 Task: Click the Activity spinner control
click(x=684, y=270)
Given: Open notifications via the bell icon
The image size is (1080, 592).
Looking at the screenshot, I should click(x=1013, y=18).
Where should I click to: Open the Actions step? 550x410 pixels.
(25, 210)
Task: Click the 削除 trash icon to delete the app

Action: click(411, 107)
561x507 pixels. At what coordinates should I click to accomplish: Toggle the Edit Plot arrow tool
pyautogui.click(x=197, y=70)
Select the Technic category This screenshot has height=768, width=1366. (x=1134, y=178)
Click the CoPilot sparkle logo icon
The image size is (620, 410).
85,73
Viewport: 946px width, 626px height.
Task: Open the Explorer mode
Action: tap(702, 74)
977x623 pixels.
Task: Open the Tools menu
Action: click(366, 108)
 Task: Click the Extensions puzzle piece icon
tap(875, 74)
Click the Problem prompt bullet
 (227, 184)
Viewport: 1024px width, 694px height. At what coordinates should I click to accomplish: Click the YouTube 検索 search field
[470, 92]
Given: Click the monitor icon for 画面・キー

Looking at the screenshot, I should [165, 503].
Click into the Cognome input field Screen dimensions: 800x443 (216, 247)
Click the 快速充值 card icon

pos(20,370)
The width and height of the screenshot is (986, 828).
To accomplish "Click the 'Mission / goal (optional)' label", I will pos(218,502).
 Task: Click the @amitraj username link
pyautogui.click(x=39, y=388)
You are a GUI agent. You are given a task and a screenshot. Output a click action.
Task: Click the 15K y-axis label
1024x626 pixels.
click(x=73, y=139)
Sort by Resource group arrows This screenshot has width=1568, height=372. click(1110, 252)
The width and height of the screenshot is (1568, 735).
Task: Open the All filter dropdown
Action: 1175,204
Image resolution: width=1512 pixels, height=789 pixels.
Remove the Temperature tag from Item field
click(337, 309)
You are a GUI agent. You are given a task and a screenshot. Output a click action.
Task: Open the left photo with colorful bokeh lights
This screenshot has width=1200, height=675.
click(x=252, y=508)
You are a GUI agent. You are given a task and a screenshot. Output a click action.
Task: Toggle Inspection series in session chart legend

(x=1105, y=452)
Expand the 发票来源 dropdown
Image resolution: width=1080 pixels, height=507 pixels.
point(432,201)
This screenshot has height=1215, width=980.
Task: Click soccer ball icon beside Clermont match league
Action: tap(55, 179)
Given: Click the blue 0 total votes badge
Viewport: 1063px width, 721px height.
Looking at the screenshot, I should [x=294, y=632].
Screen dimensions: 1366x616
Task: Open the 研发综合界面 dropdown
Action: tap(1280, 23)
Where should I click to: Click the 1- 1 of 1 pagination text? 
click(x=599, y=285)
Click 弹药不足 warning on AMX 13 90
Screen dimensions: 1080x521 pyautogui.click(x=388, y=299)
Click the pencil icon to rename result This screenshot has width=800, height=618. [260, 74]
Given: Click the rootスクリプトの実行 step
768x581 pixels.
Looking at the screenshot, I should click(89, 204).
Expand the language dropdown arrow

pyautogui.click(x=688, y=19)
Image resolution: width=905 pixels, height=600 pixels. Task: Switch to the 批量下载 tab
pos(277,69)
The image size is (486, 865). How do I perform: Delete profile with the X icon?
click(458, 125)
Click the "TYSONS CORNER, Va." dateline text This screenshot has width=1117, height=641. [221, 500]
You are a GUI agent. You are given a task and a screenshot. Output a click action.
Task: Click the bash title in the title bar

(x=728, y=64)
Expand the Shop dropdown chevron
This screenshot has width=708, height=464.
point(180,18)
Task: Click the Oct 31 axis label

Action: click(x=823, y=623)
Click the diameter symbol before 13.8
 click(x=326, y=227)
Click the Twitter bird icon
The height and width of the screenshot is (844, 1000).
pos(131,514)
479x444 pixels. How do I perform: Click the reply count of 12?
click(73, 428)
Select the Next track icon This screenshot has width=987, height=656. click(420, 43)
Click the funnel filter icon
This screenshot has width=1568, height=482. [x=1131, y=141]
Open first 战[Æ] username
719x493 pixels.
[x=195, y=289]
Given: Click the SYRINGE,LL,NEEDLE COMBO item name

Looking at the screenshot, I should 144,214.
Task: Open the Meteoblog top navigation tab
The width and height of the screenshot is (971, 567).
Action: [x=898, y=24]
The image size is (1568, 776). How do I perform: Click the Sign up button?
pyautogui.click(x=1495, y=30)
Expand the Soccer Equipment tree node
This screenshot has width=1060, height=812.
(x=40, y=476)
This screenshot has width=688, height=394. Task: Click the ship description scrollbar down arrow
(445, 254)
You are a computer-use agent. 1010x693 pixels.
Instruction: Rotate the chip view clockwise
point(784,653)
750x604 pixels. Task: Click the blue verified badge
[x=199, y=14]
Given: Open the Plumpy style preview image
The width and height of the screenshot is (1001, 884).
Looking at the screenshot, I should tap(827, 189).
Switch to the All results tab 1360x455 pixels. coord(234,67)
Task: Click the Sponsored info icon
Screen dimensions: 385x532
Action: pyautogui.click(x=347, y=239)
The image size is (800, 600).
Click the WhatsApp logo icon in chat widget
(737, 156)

What is needed: The reply should consist of all the records, repeated exactly.

Answer section:
 Task: Click the Activity spinner control
click(x=684, y=270)
Given: Open notifications via the bell icon
The image size is (1080, 592).
Looking at the screenshot, I should click(x=1013, y=18).
Where should I click to: Open the Actions step? 550x410 pixels.
(25, 210)
Task: Click the 削除 trash icon to delete the app

Action: click(411, 107)
561x507 pixels. At what coordinates should I click to accomplish: Toggle the Edit Plot arrow tool
pyautogui.click(x=197, y=70)
Select the Technic category This screenshot has height=768, width=1366. (x=1134, y=178)
Click the CoPilot sparkle logo icon
The image size is (620, 410).
85,73
Viewport: 946px width, 626px height.
Task: Open the Explorer mode
Action: tap(702, 74)
977x623 pixels.
Task: Open the Tools menu
Action: click(366, 108)
 Task: Click the Extensions puzzle piece icon
tap(875, 74)
Click the Problem prompt bullet
 (227, 184)
Viewport: 1024px width, 694px height. At what coordinates should I click to accomplish: Click the YouTube 検索 search field
[470, 92]
Given: Click the monitor icon for 画面・キー

Looking at the screenshot, I should [165, 503].
Click into the Cognome input field Screen dimensions: 800x443 (216, 247)
Click the 快速充值 card icon

pos(20,370)
The width and height of the screenshot is (986, 828).
To accomplish "Click the 'Mission / goal (optional)' label", I will pos(218,502).
 Task: Click the @amitraj username link
pyautogui.click(x=39, y=388)
You are a GUI agent. You are given a task and a screenshot. Output a click action.
Task: Click the 15K y-axis label
1024x626 pixels.
click(x=73, y=139)
Sort by Resource group arrows This screenshot has width=1568, height=372. click(1110, 252)
The width and height of the screenshot is (1568, 735).
Task: Open the All filter dropdown
Action: 1175,204
Image resolution: width=1512 pixels, height=789 pixels.
Remove the Temperature tag from Item field
click(337, 309)
You are a GUI agent. You are given a task and a screenshot. Output a click action.
Task: Open the left photo with colorful bokeh lights
This screenshot has width=1200, height=675.
click(x=252, y=508)
You are a GUI agent. You are given a task and a screenshot. Output a click action.
Task: Toggle Inspection series in session chart legend

(x=1105, y=452)
Expand the 发票来源 dropdown
Image resolution: width=1080 pixels, height=507 pixels.
point(432,201)
This screenshot has height=1215, width=980.
Task: Click soccer ball icon beside Clermont match league
Action: tap(55, 179)
Given: Click the blue 0 total votes badge
Viewport: 1063px width, 721px height.
Looking at the screenshot, I should [x=294, y=632].
Screen dimensions: 1366x616
Task: Open the 研发综合界面 dropdown
Action: tap(1280, 23)
Where should I click to: Click the 1- 1 of 1 pagination text? 
click(x=599, y=285)
Click 弹药不足 warning on AMX 13 90
Screen dimensions: 1080x521 pyautogui.click(x=388, y=299)
Click the pencil icon to rename result This screenshot has width=800, height=618. [260, 74]
Given: Click the rootスクリプトの実行 step
768x581 pixels.
Looking at the screenshot, I should click(89, 204).
Expand the language dropdown arrow

pyautogui.click(x=688, y=19)
Image resolution: width=905 pixels, height=600 pixels. Task: Switch to the 批量下载 tab
pos(277,69)
The image size is (486, 865). How do I perform: Delete profile with the X icon?
click(458, 125)
Click the "TYSONS CORNER, Va." dateline text This screenshot has width=1117, height=641. [221, 500]
You are a GUI agent. You are given a task and a screenshot. Output a click action.
Task: Click the bash title in the title bar

(x=728, y=64)
Expand the Shop dropdown chevron
This screenshot has width=708, height=464.
point(180,18)
Task: Click the Oct 31 axis label

Action: click(x=823, y=623)
Click the diameter symbol before 13.8
 click(x=326, y=227)
Click the Twitter bird icon
The height and width of the screenshot is (844, 1000).
pos(131,514)
479x444 pixels. How do I perform: Click the reply count of 12?
click(73, 428)
Select the Next track icon This screenshot has width=987, height=656. click(420, 43)
Click the funnel filter icon
This screenshot has width=1568, height=482. [x=1131, y=141]
Open first 战[Æ] username
719x493 pixels.
[x=195, y=289]
Given: Click the SYRINGE,LL,NEEDLE COMBO item name

Looking at the screenshot, I should 144,214.
Task: Open the Meteoblog top navigation tab
The width and height of the screenshot is (971, 567).
Action: [x=898, y=24]
The image size is (1568, 776). How do I perform: Click the Sign up button?
pyautogui.click(x=1495, y=30)
Expand the Soccer Equipment tree node
This screenshot has width=1060, height=812.
(x=40, y=476)
This screenshot has width=688, height=394. Task: Click the ship description scrollbar down arrow
(445, 254)
You are a computer-use agent. 1010x693 pixels.
Instruction: Rotate the chip view clockwise
point(784,653)
750x604 pixels. Task: Click the blue verified badge
[x=199, y=14]
Given: Open the Plumpy style preview image
The width and height of the screenshot is (1001, 884).
Looking at the screenshot, I should tap(827, 189).
Switch to the All results tab 1360x455 pixels. coord(234,67)
Task: Click the Sponsored info icon
Screen dimensions: 385x532
Action: pyautogui.click(x=347, y=239)
The image size is (800, 600).
Click the WhatsApp logo icon in chat widget
(737, 156)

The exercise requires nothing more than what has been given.